This is a big week for gay movies—both overt ( Testosterone ) , coincidental ( Callas Forever ) and disguised ( Alexander ) —though none of them are likely to make the queer top ten anytime soon.
The much anticipated, overheated Alexander, director Oliver Stone's rambling, unfocused take on the life of the gay warrior, is finally here. The question of how graphically Stone gets into the gay stuff can be answered this way: the movie's a prick tease. Why would a studio green light a project about a historical figure as widely known for his sexuality as for his amazing exploits and not expect to deal with it head on in our age of heightened 'gay awareness?' And knowing that the core audience for a picture like this would be the make-or-break 20-something heterosexual 'dude don't touch me you big fag' demographic it seems disingenuous, to say the least, to not realize that the issue of Alexander's gay preferences would need to be addressed from the outset.
Regardless of whether or not Stone fought for a more explicit view of Alexander's sexuality ( and a Director's Cut DVD may answer that question ) , the end result decides to pander to the 'sensitive' straight boys and play coy with it. Therefore, scene after scene between Colin Farrell ( in the title role ) and Jared Leto ( as Hephaestion, Alexander's 'special friend' ) lead up to the bedroom ( in fact, most of them take place IN the bedroom ) but we never get more than smoldering looks and 'meaningful' hugs between them. Alexander's relationship with Bagoas the eunuch, the infamous Persian boy, also suffers from cinematic coitus interruptus—at one point we see a naked Farrell hop beneath the goat skins and give a come hither look to Bagoas ( played by Francisco Bosch, who never speaks ) before Stone blushingly cuts away.
We do get a supposed-to-be steamy wedding copulation between Alexander and his Asian 'Barbarian' wife Roxanne ( Rosario Dawson ) , who he marries to 'begat' a son. But Roxanne's as much of a hellcat as Alex's mother ( the snake-obsessed Angelina Jolie ) and looks like a cover girl for the next issue of Chicks With Dicks. It doesn't take Alexander long, we are told by Old Ptolemy the narrator ( Anthony Hopkins ) , to stop visiting her tent and head back to the arms of Bagoas and Hephastion.

*DATASET CONTENT:*

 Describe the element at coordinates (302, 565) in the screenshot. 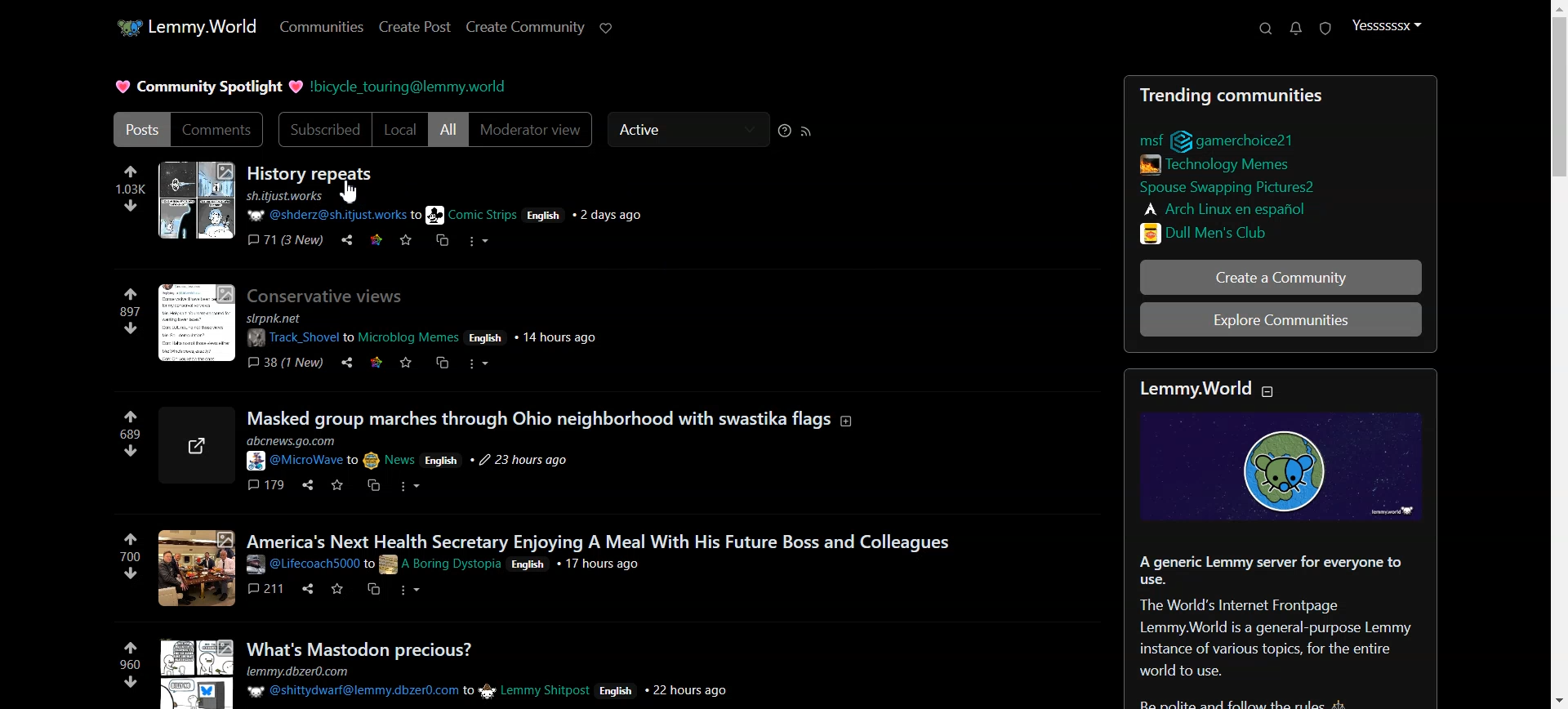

*EXERCISE REQUIREMENTS:*
(1) Answer these questions using the Alexander review.
(a) Which of the week's films does the review call disguised?
(b) Which actor plays Hephaestion?
(c) Who is the narrator, and which actor plays him?
(2) Copy word for word the passage of the Alexander review between "The much anticipated, overheated" and "from the outset.", inclusive.

*THE RESPONSES:*
(1)
(a) Alexander
(b) Jared Leto
(c) Old Ptolemy, played by Anthony Hopkins

(2)
The much anticipated, overheated Alexander, director Oliver Stone's rambling, unfocused take on the life of the gay warrior, is finally here. The question of how graphically Stone gets into the gay stuff can be answered this way: the movie's a prick tease. Why would a studio green light a project about a historical figure as widely known for his sexuality as for his amazing exploits and not expect to deal with it head on in our age of heightened 'gay awareness?' And knowing that the core audience for a picture like this would be the make-or-break 20-something heterosexual 'dude don't touch me you big fag' demographic it seems disingenuous, to say the least, to not realize that the issue of Alexander's gay preferences would need to be addressed from the outset.